Elasticsearch & hadoop


(Jlogan) #1

Hi,recently I need to integrate ES and hadoop via elasticsearch-hadoop, What about the performance of reading data from ES to hadoop, and the performance of reading data from hadoop to ES?Let‘s say that I have 100G data per day need to process. What should i chose? 1.data-hadoop-ES. or 2.data- ES-hadoop.
THANKS


(Mike Barretta) #2

@JIELOGAN, is your question about which version of Hadoop to use, v1 or v2?

If so, that's not an ES-Hadoop question as the answer depends on which version of Hadoop you are running, 1.x or 2.x. If you're starting new with Hadoop, I'd definitely recommend going with the most current version, 2.8 (assuming you're not limited to a given version via some other requirement)

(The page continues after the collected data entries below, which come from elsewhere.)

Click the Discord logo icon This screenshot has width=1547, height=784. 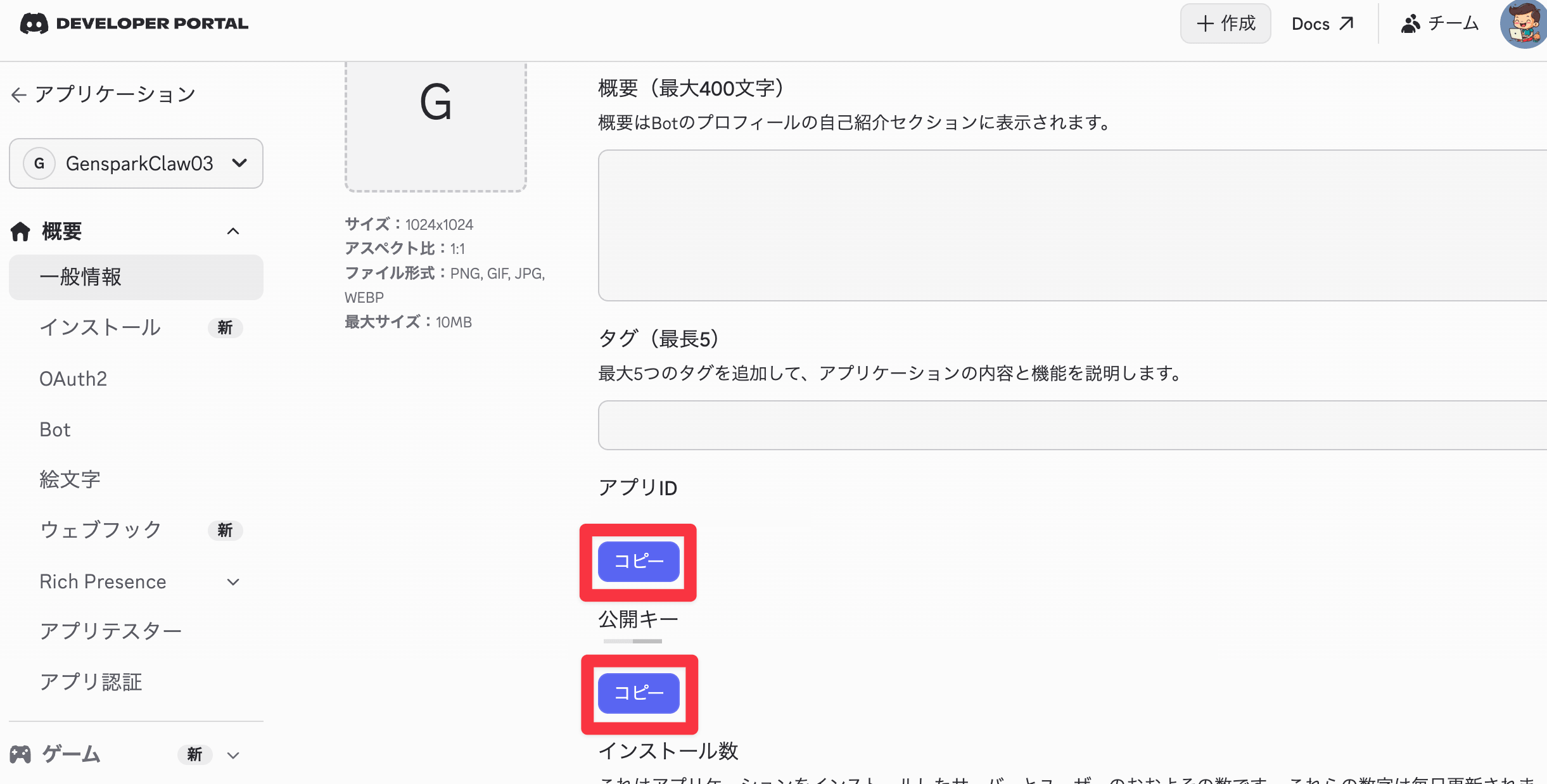(34, 24)
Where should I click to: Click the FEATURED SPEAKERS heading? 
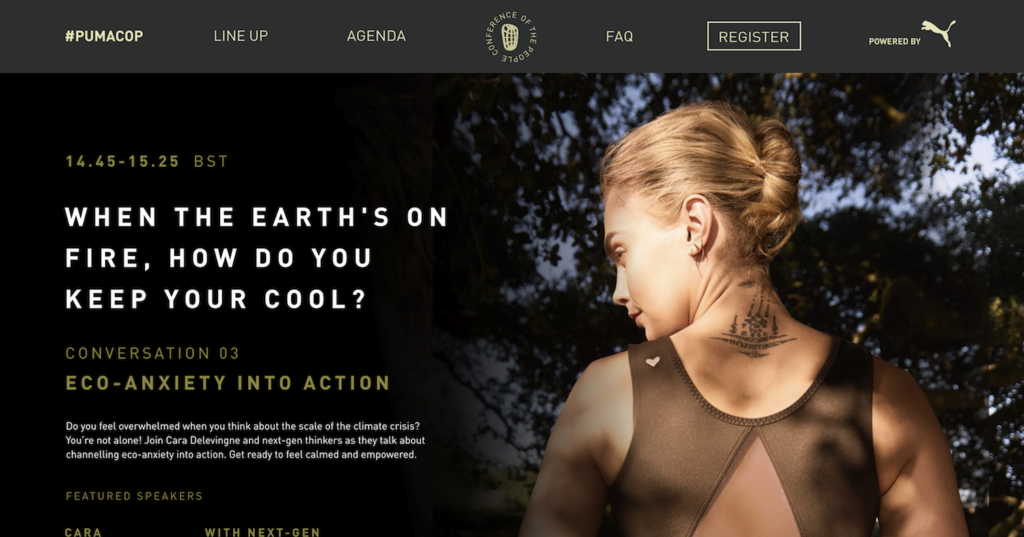click(134, 496)
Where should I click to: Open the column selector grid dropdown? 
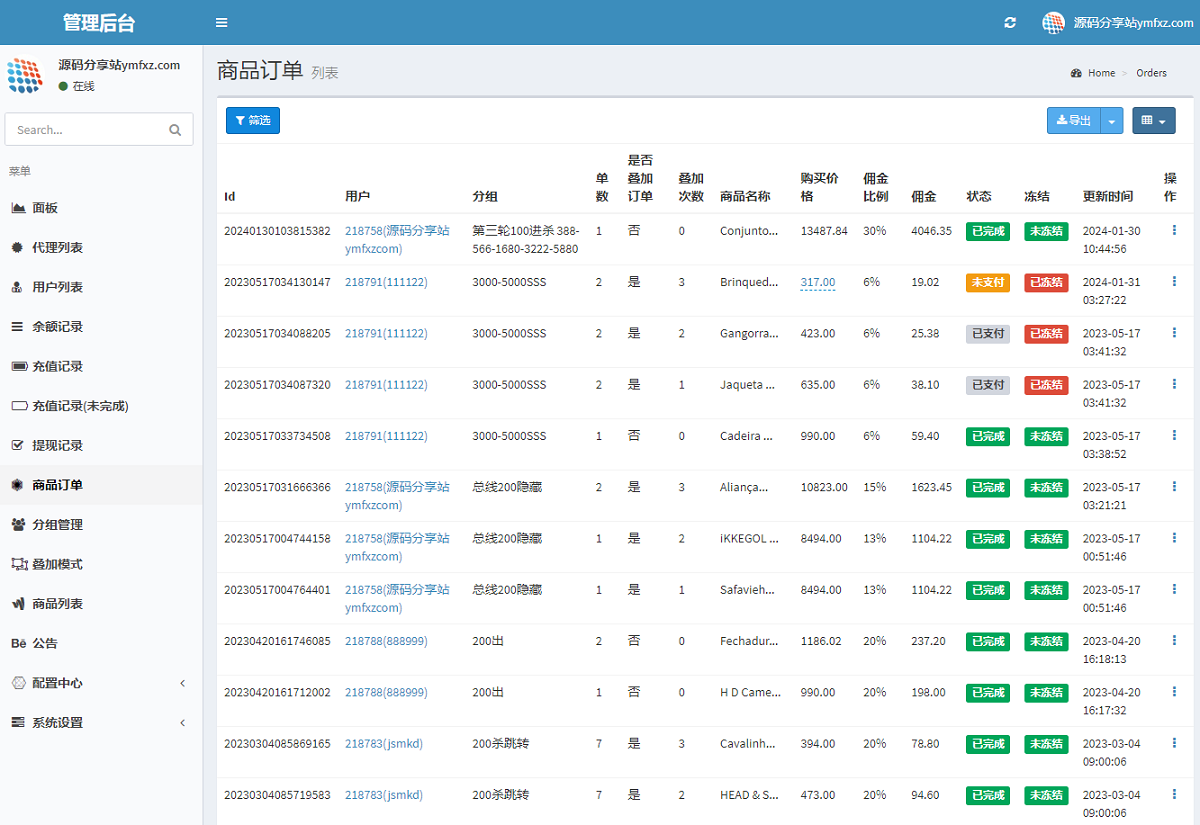(1153, 121)
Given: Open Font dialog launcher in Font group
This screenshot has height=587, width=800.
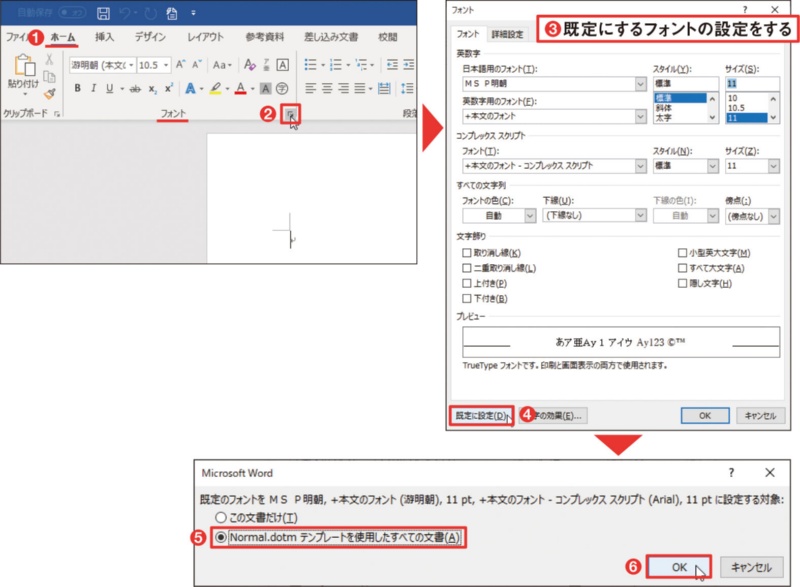Looking at the screenshot, I should (x=290, y=114).
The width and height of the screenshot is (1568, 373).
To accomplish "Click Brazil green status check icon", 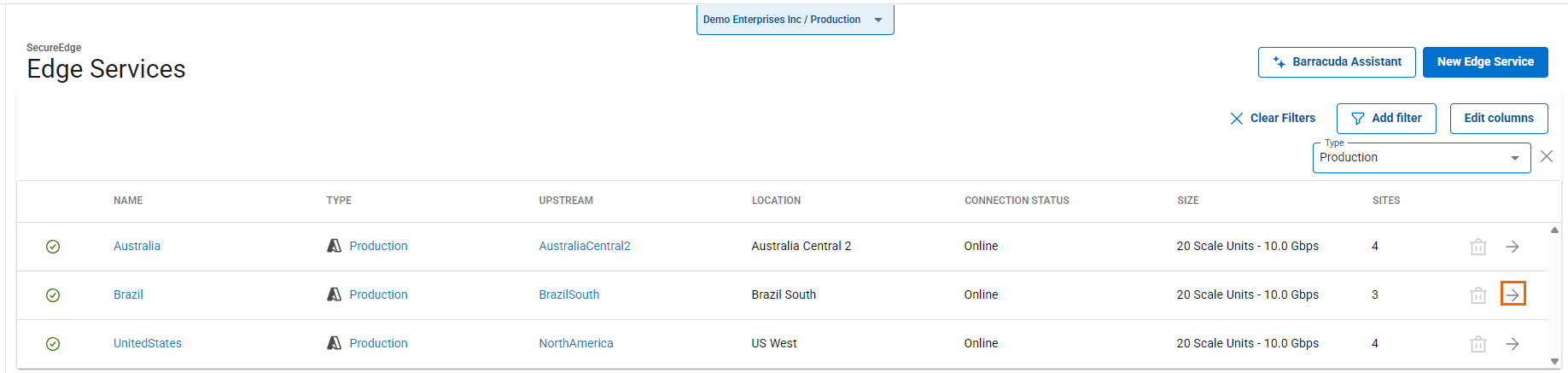I will tap(53, 295).
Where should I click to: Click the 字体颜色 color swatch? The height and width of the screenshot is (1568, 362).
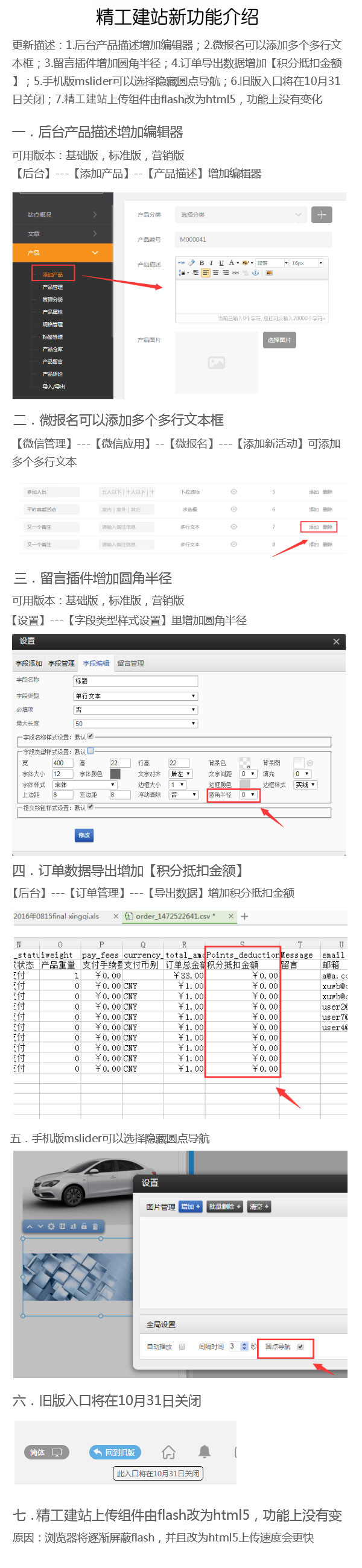coord(115,774)
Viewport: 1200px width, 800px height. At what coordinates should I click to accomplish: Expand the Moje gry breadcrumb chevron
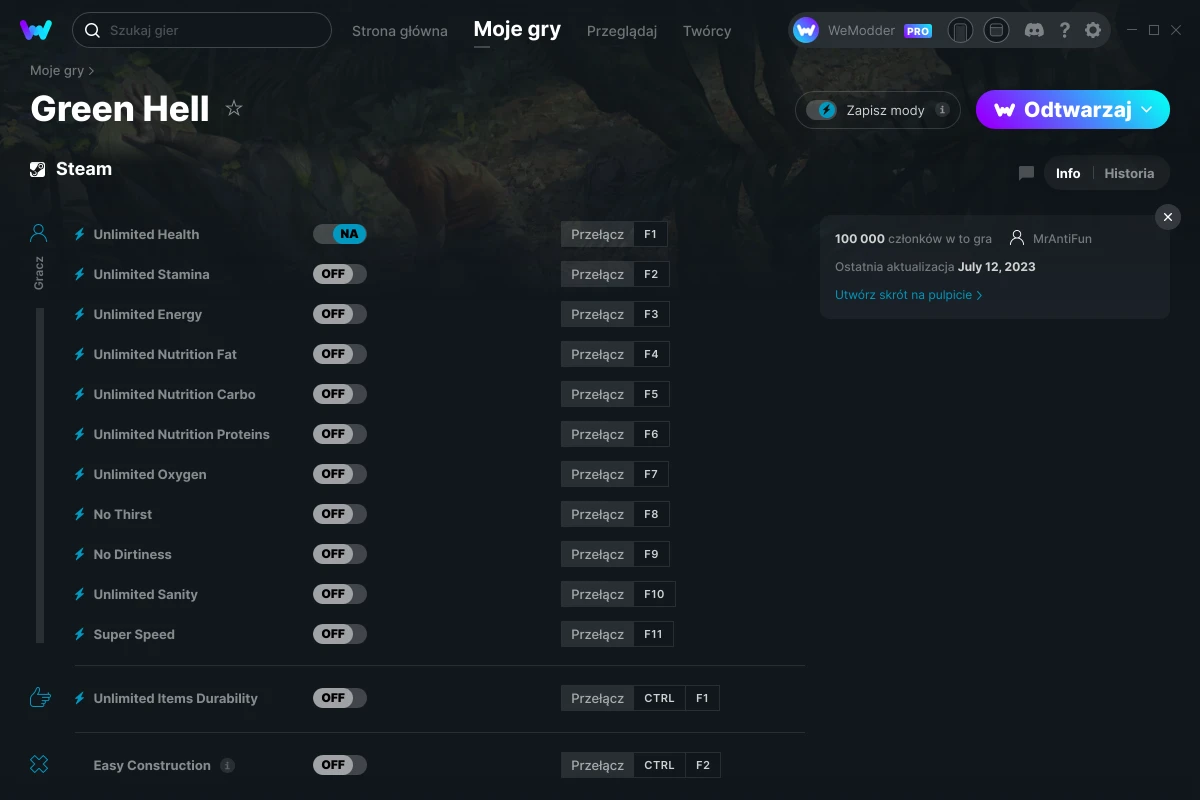tap(91, 71)
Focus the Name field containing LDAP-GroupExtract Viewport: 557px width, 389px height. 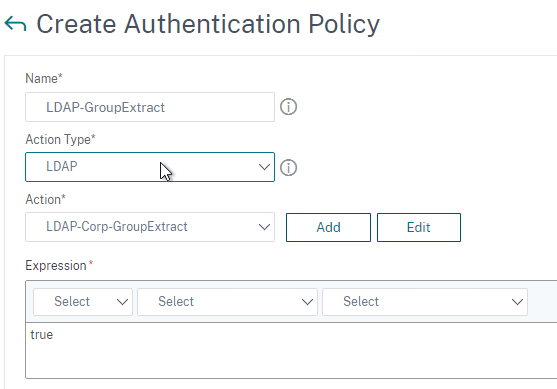(150, 107)
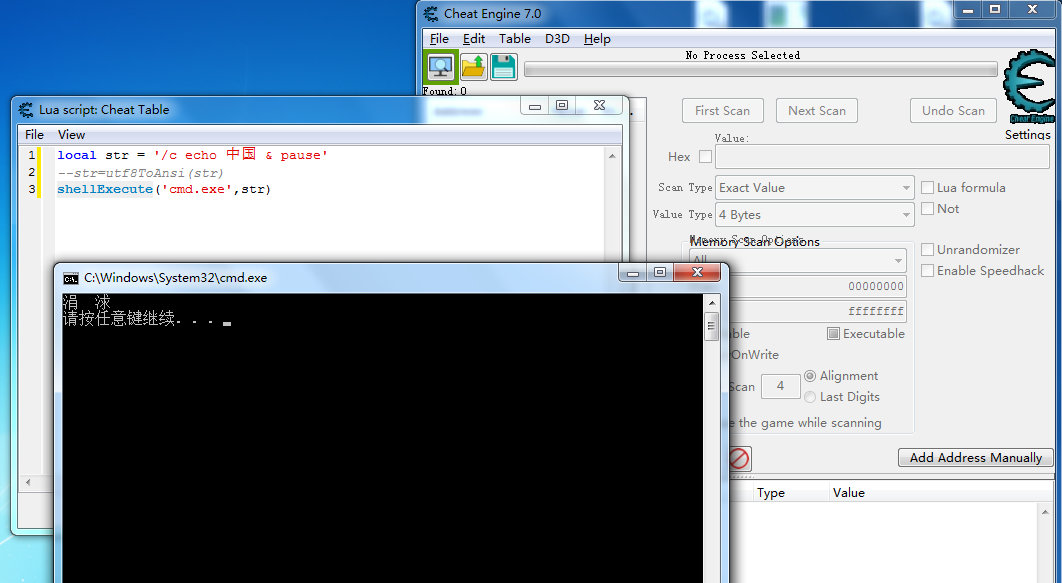
Task: Click the save floppy disk icon
Action: pos(504,67)
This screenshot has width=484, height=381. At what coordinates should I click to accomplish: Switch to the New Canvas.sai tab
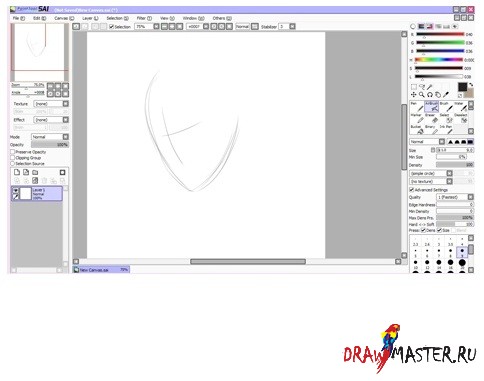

With regards to write performance from Hadoop into Elasticsearch, see: https://www.elastic.co/guide/en/elasticsearch/hadoop/current/arch.html. In short, the level of parallelism for the writing is based on the number of splits and mappers in your dataset/cluster: more splits == more mappers == more parallelism


(James Baiera) #3

@JIELOGAN I would use Hadoop 2.7.x if you are planning on using ES-Hadoop. 2.8 is not yet supported.


(Mike Barretta) #4

Doh, thanks for the clarification, @james.baiera!


(Jlogan) #5

thank you for your help


(Jlogan) #6

thanks, i also used 2.7.x


(Samy Nathan) #7

Hi ,
i have large amount of data in ES (2.4.1) index .i need the index data moved into hadoop hdfs stroage. how to do the task .

following steps iam doing

Es version 2.4.1
Apache hadoop version 2.7.3

/elasticsearch-2.4.1$ bin/plugin install elasticsearch/elasticsearch-repository-hdfs/2.4.1

Start the elasticsearch
start hadoop

after what iam doing ???


(system) #8

This topic was automatically closed 28 days after the last reply. New replies are no longer allowed.